Troy Hunt: When children are breached – inside the massive VTech hack

I suspect we’re all getting a little bit too conditioned to data breaches lately. They’re in the mainstream news on what seems like a daily basis to the point where this is the new normal. Certainly the Ashley Madison debacle took that to a whole new level, but when it comes to our identities being leaked all over the place, it’s just another day on the web.

Unless it’s our children’s identities, that’s a whole new level.

When it’s hundreds of thousands of children including their names, genders and birthdates, that’s off the charts. When it includes their parents as well – along with their home address – and you can link the two and emphatically say “Here is 9 year old Mary, I know where she lives and I have other personally identifiable information about her parents (including their password and security question)”, I start to run out of superlatives to even describe how bad that is.
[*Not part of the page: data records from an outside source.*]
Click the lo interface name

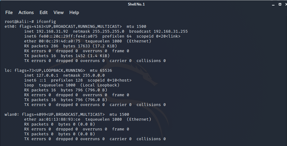pos(7,71)
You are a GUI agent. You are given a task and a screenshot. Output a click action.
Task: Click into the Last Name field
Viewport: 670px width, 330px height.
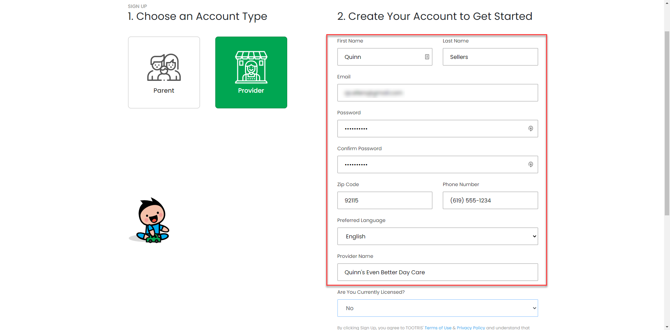[x=490, y=57]
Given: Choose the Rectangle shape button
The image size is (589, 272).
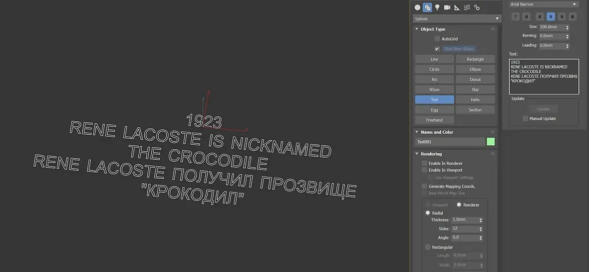Looking at the screenshot, I should pyautogui.click(x=475, y=59).
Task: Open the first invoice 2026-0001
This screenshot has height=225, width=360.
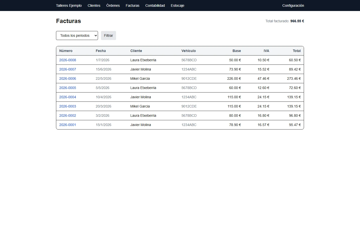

This is the background on how this little device and other online assets created by VTech requested deeply personal info from parents about their families which they then lost in a massive data breach:

InnoTab 3 created by VTech

Breach source, verification and (attempted) disclosure

Let me set some context first because this is clearly a very serious incident and it all began when I was contacted by Lorenzo Bicchierai earlier this week. Lorenzo writes for Motherboard and has often approached me for comments on security incidents in the past. This time, he wanted some help verifying a data breach that had allegedly come from VTech and contained millions of customer records. Someone had gotten in touch with him (I assume as they thought it might make a good story) and he was doing his journo due diligence thing.

Lorenzo passed on the data and I check it out. I found 4.8 million unique customer email addresses in one of the files and it “smelled” good, that is it didn’t have the typical hallmarks that often accompany a fabricated breach. However it wasn’t quite clear where the data had come from, I mean it’s not like you can just go to vtech.com and there’s a login box that tells you whether or not the account exists (incidentally, I did later discover an API that confirms the presence of an email address at login time). I needed further verification so I invoked the help of some Have I been pwned? (HIBP) subscribers.

In order to verify the data via HIBP, I had to call on some supporters. One of the features I added to HIBP very early on was the ability to subscribe to notifications:

This is a free service that sends you an email if your account pops up in a data breach. To date, there have been 290k people sign up and verify their email address (they need to receive an email at that address and click a unique link). Now I’d always intended for this to be a feature that simply notifies people of breaches as appropriate, but I’ve realised lately is that it also means I have an excellent source of individuals supporting the project who can help me verify future data breaches as well.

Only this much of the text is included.